An HDF5 dataset is the leaf of the HDF5 hierarchy, the actual stored data. It’s a multi-dimensional array of homogeneous numerical type, with a name, a shape, a dtype, and optional Metadata attached as attributes. Datasets play the role that files play in a Linux filesystem; groups play the role of directories.

We create a dataset by calling create_dataset on the file object or on a group:

with h5py.File('./hdf5_data.h5', 'w') as hdf:
    hdf.create_dataset('dataset1', data=matrix_1)

This writes a NumPy array into the file under the name dataset1. The dataset stores the data plus the shape (1000, 1000) and the dtype (say float64, written <f8 in HDF5’s notation: little-endian, 8 bytes, floating point).

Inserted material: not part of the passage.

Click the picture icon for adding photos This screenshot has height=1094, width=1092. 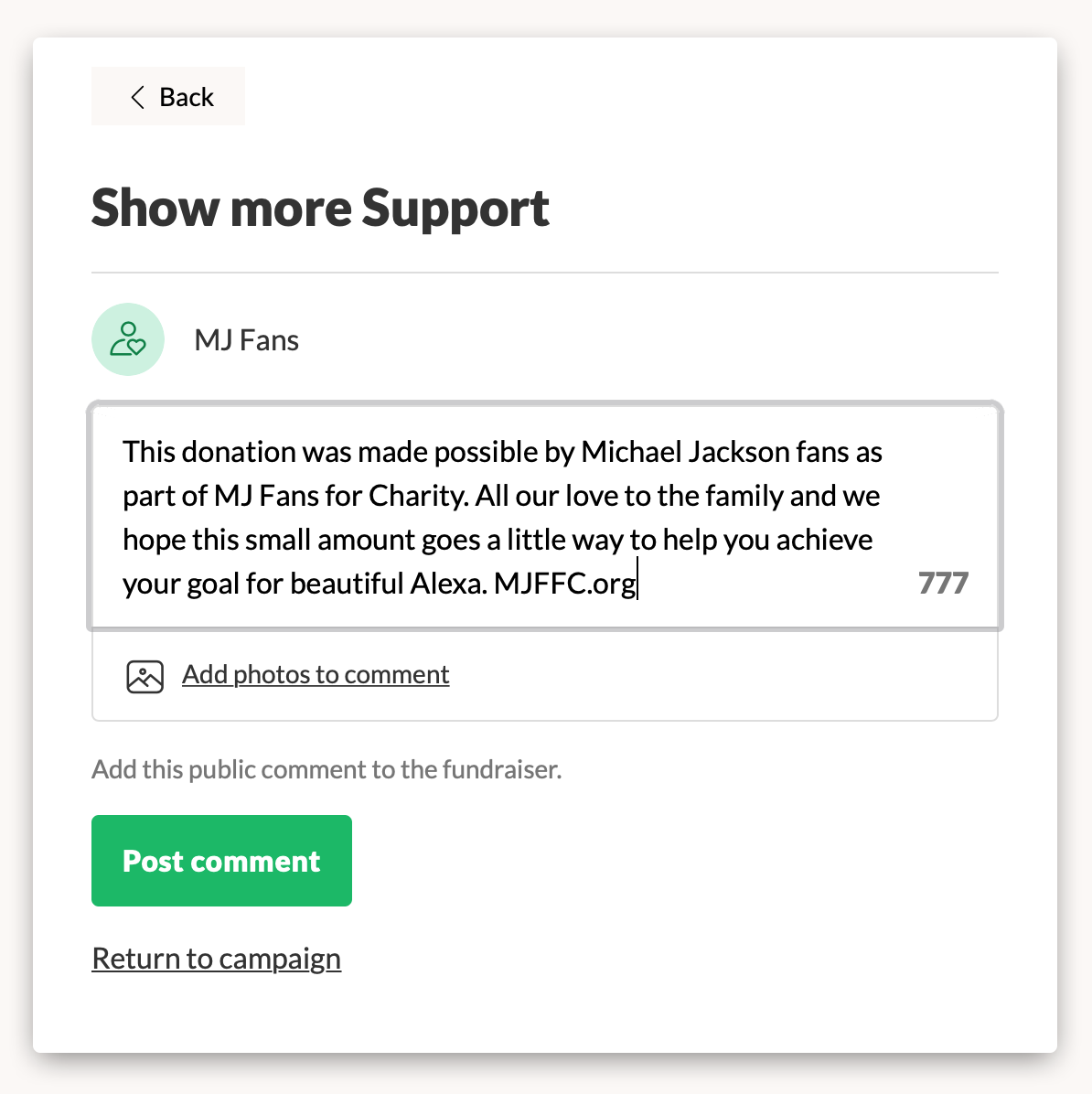[145, 676]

When we read a dataset back, h5py returns a wrapper object, an h5py.Dataset instance, that represents the on-disk dataset without loading it into memory yet:

with h5py.File('./hdf5_data.h5', 'r') as hdf:
    dataset1 = hdf.get('dataset1')
    print(type(dataset1))            # <class 'h5py._hl.dataset.Dataset'> — type-check against h5py.Dataset
    my_array = np.array(dataset1)    # forces the bytes to be read off disk
    print(type(my_array))            # numpy.ndarray

Wrapping in np.array(...) materializes the bytes. This two-step pattern, open a handle then materialize when we actually need the values, is what lets HDF5 do partial reads: if the dataset is a 100-GB array and we only need a 100-MB slice, we can slice the handle (dataset1[1000:2000]) and only the relevant bytes get read.

Datasets can be created with compression (gzip, lzf, or szip) to trade write/read speed for disk space.